Short exercise A: In the Dieharder post, can you reproduce word for word the part that opens with the words containing "[Cryptography] Dieharder &" and closes with "the tested sample."?
Short exercise B: How would you sum up the Dieharder post in two sentences?
======== Passage shown
[Cryptography] Dieharder & symmetric cryptosystems

Stephan Neuhaus stephan.neuhaus at zhaw.ch
Tue Mar 15 03:26:07 EDT 2022



On 3/15/22 00:24, Ray Dillinger wrote:
> 
> 
> It's normal to see diehard(er) rate something WEAK occasionally; It
> happens usually in inverse proportion to the (log of) the number of
> elements in the tested sample.

To be more precise, assuming that the null hypothesis is "these random 
numbers are OK" (the exact meaning of "OK" depends on the test), and 
assuming that the null hypothesis is true, then the p-values will be 
uniformly distributed. Assuming that the classification of a test as 
WEAK, PASSED etc is based on a p-value, a WEAK classification will then 
happen regularly, as exemplified by the canonical xkcd on the matter: 
https://xkcd.com/882/

People have correctly pointed out that what one should look out for is 
when tests are consistently WEAK. However, it is also unlikely that a 
good source of random numbers consistently PASSes. A good source of 
random numbers ought to be WEAK occasionally, at any level. For example, 
if your threshold for WEAK is "p < 0.01 or p > 0.99", it should be WEAK 
once per 50 tests on average. If it is "p < 0.001 or p > 0.999", it 
should still be WEAK once per 500 tests on average.
================
======== Information shown
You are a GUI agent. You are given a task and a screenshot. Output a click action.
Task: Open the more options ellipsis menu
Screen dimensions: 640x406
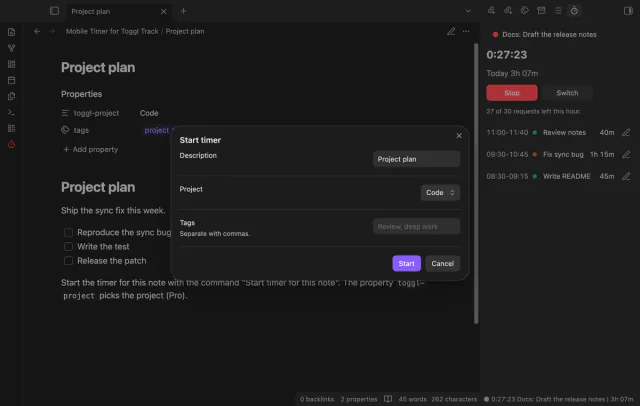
================
Task output A:
[Cryptography] Dieharder & symmetric cryptosystems

Stephan Neuhaus stephan.neuhaus at zhaw.ch
Tue Mar 15 03:26:07 EDT 2022



On 3/15/22 00:24, Ray Dillinger wrote:
> 
> 
> It's normal to see diehard(er) rate something WEAK occasionally; It
> happens usually in inverse proportion to the (log of) the number of
> elements in the tested sample.

Task output B: If the null hypothesis that the random numbers are OK holds, p-values are uniformly distributed, so a WEAK rating based on a p-value will happen regularly. The warning sign is consistently WEAK results, but a good source should also be WEAK occasionally, about once per 50 tests on average with a threshold of "p < 0.01 or p > 0.99".